The American Occupational Therapy Association does not include any language about tattoos in its code of ethics or professional standards. Tattoo policies are set at the facility level, which means they vary widely. A pediatric clinic in a progressive city may have no restrictions at all, while a conservative hospital system or a military-affiliated facility might require full coverage of all visible ink.

This is true across healthcare more broadly. In the UK, for example, NHS dress codes typically say only that visible tattoos should not be “offensive,” with no blanket ban. The trend in most Western healthcare systems has moved toward tolerance, but individual workplaces still set their own boundaries.

What to Expect During Fieldwork

If you’re an OT student, fieldwork placements are where tattoo policies feel the strictest. The AOTA specifically lists tattoo coverage as one of the dress code questions students should ask their fieldwork educator before day one: “Some require that you cover visible tattoos.” This is standard advice because policies differ so much from site to site that assumptions can get you off on the wrong foot.

University OT programs often have their own professionalism guidelines layered on top. Emory & Henry University’s policy, which is representative of many programs, states that tattoos considered offensive by instructors, patients, or site supervisors must be covered, and that some clinical sites may require students to cover all tattoos on exposed surfaces. The key phrase in most of these policies is “must follow the policies of clinical sites,” meaning the placement facility gets the final say. Asking ahead of time and showing up prepared with long sleeves or bandage covers signals professionalism regardless of the policy.

How Tattoos Affect Patient Perception

Research on how patients perceive tattooed healthcare providers paints a nuanced picture. A study published in the Journal of Professional Nursing found that patients did not rate tattooed providers as more or less caring, reliable, attentive, or cooperative compared to providers without tattoos. In other words, visible ink did not make providers seem less competent in most categories.

There was one notable exception: tattooed female providers were perceived as less professional than male providers with similar tattoos. Female providers with piercings faced even sharper bias, rated lower in confidence, professionalism, efficiency, and approachability. These findings don’t mean you should hide your tattoos, but they do reflect a double standard that women in healthcare may encounter more often. Being aware of it can help you navigate first impressions, especially in settings where you’re building trust with new patients or their families.

Common Workplace Policies

Most OT employers fall into one of three categories when it comes to tattoos:

  • No visible tattoos. You’ll need to cover everything with clothing, sleeves, or bandages. This is more common in acute care hospitals, religious-affiliated facilities, and some school districts.
  • No offensive tattoos. The most common policy. Tattoos are fine as long as the imagery isn’t violent, sexual, or discriminatory. “Offensive” is typically defined by management, which introduces some subjectivity.
  • No tattoo policy at all. Increasingly common in outpatient clinics, home health, community mental health, and private practices. Your ink is simply not addressed.

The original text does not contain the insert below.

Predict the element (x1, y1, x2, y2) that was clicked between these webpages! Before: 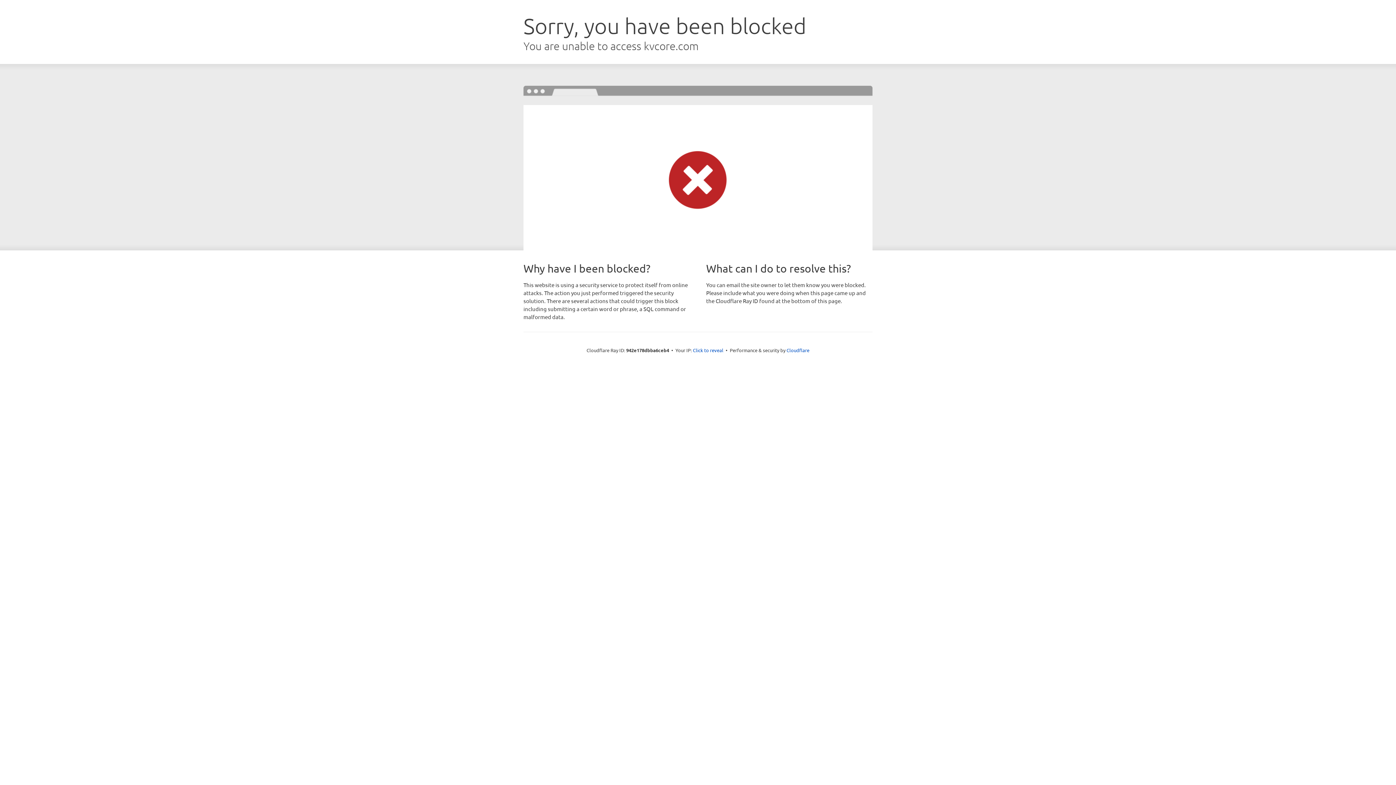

Hand, neck, and face tattoos tend to draw the most scrutiny regardless of policy category. If you’re planning new work and want maximum flexibility across clinical settings, placement on areas easily covered by standard professional clothing gives you the most options.

Practical Tips for OTs With Tattoos

Before accepting a job or fieldwork placement, check the employee handbook or ask HR directly about dress code and body art. This is a completely normal question and nobody will think less of you for asking. If the policy requires coverage, tattoo-specific compression sleeves and skin-tone bandage wraps are inexpensive and comfortable enough to wear through a full day of patient care.

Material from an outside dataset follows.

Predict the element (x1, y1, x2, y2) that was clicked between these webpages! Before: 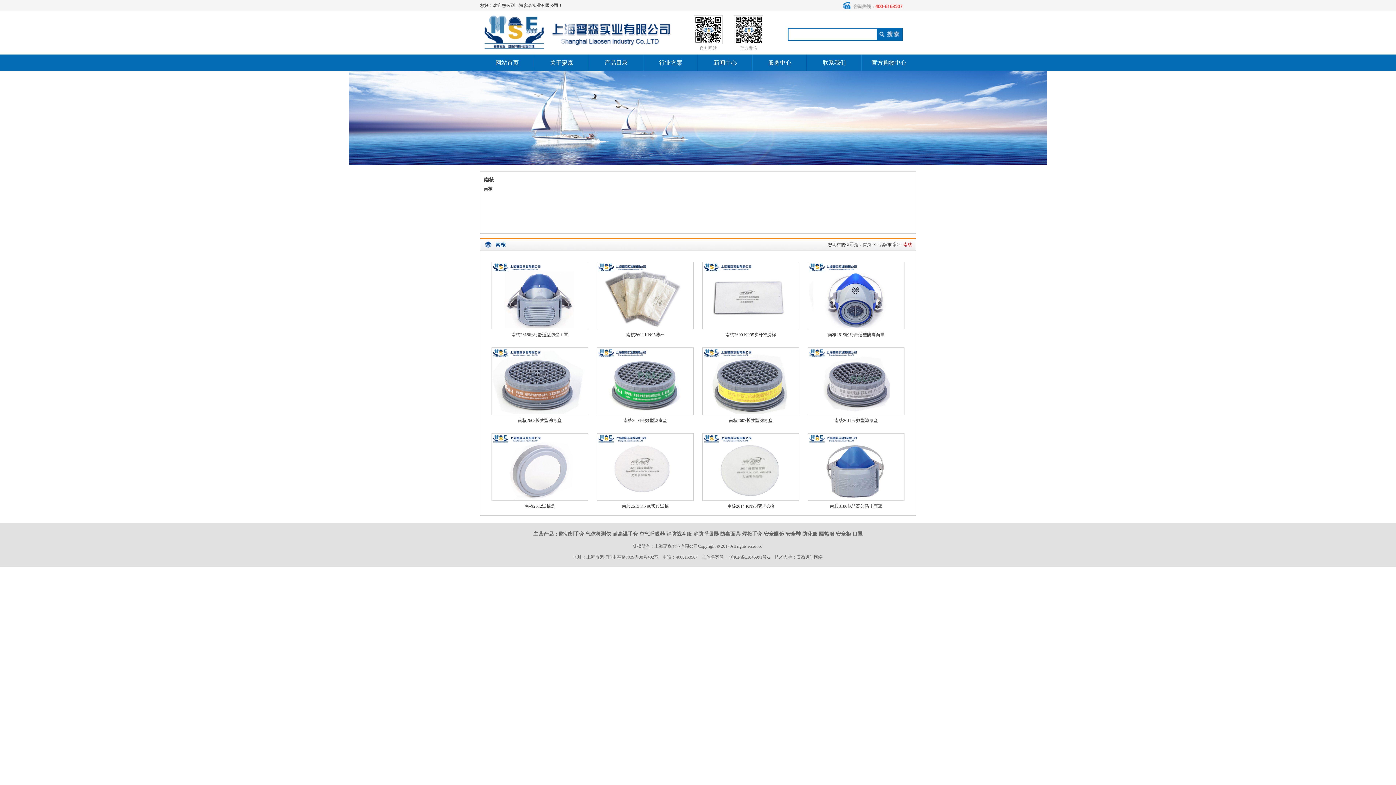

Context matters more than the tattoo itself. An OT working in a mental health recovery program or a community-based setting with young adults will likely find that visible tattoos help build rapport. An OT in a geriatric skilled nursing facility serving a more conservative population might find the opposite. Reading your environment and your client base is part of clinical reasoning, and deciding how to present yourself is just one small piece of that.

The reality is that tattoos are common among healthcare workers at every level, and the profession has shifted significantly toward acceptance over the past decade. Having tattoos will not prevent you from getting licensed, completing fieldwork, or building a successful OT career. It may occasionally require a long-sleeved shirt.